Copy the entries word for word, starting at the line with "You are a GUI" and ending after the line with "Looking at the screenshot, I should [15, 6].". Leave out the pictures.
┄┄┄┄┄┄┄┄┄┄┄┄┄┄┄┄┄┄┄┄
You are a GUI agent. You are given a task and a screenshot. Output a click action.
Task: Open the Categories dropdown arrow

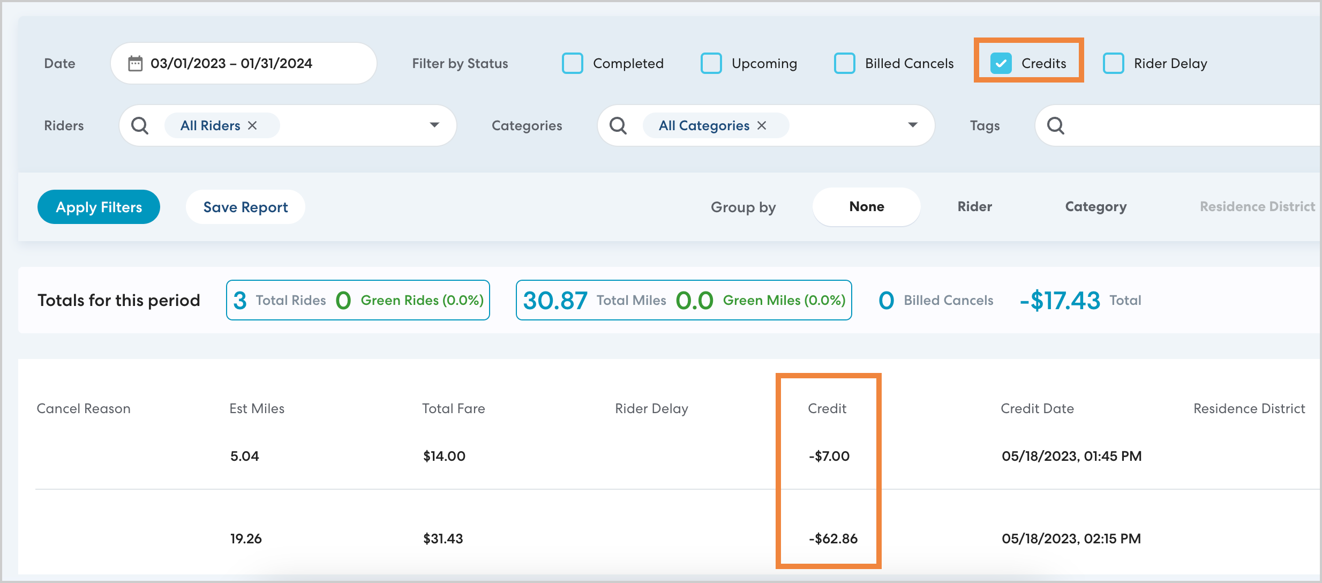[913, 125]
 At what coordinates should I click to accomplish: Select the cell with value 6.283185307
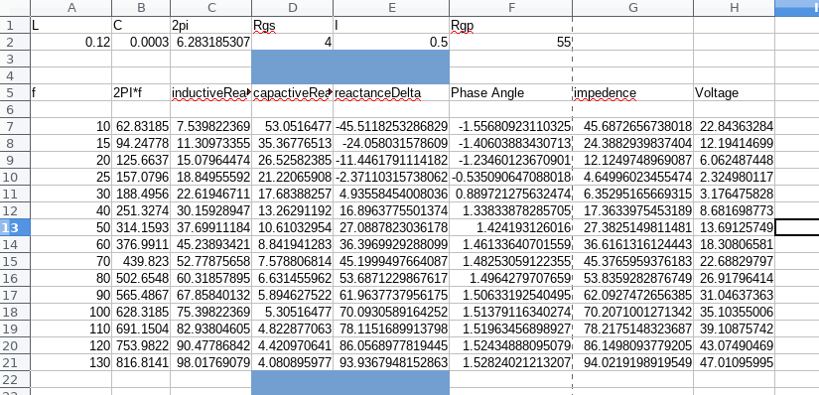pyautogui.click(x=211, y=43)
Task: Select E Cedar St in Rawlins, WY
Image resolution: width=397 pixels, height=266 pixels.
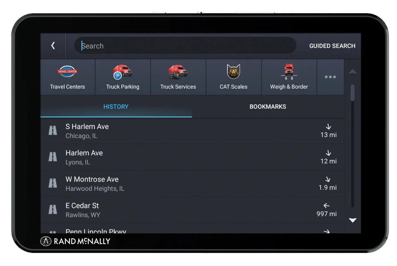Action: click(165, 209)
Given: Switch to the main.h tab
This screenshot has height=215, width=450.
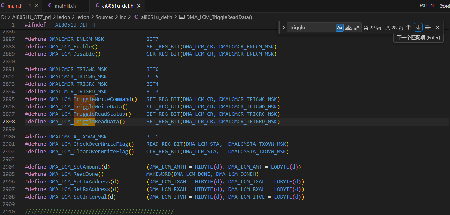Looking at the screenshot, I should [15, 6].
┄┄┄┄┄┄┄┄┄┄┄┄┄┄┄┄┄┄┄┄
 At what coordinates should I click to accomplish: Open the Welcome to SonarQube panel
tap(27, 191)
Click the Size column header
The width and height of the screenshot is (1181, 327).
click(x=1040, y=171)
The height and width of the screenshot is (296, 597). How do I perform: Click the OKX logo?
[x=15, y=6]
┄┄┄┄┄┄┄┄┄┄┄┄┄┄┄┄┄┄┄┄
Response to this exercise:
You are a GUI agent. You are given a task and a screenshot. Output a click action.
Task: Open the Categories dropdown arrow

[913, 125]
 At what coordinates should I click to accomplish: Select the cell with value 6.283185307
pyautogui.click(x=211, y=43)
Task: Select E Cedar St in Rawlins, WY
Image resolution: width=397 pixels, height=266 pixels.
Action: click(165, 209)
Given: Switch to the main.h tab
This screenshot has height=215, width=450.
Looking at the screenshot, I should [15, 6].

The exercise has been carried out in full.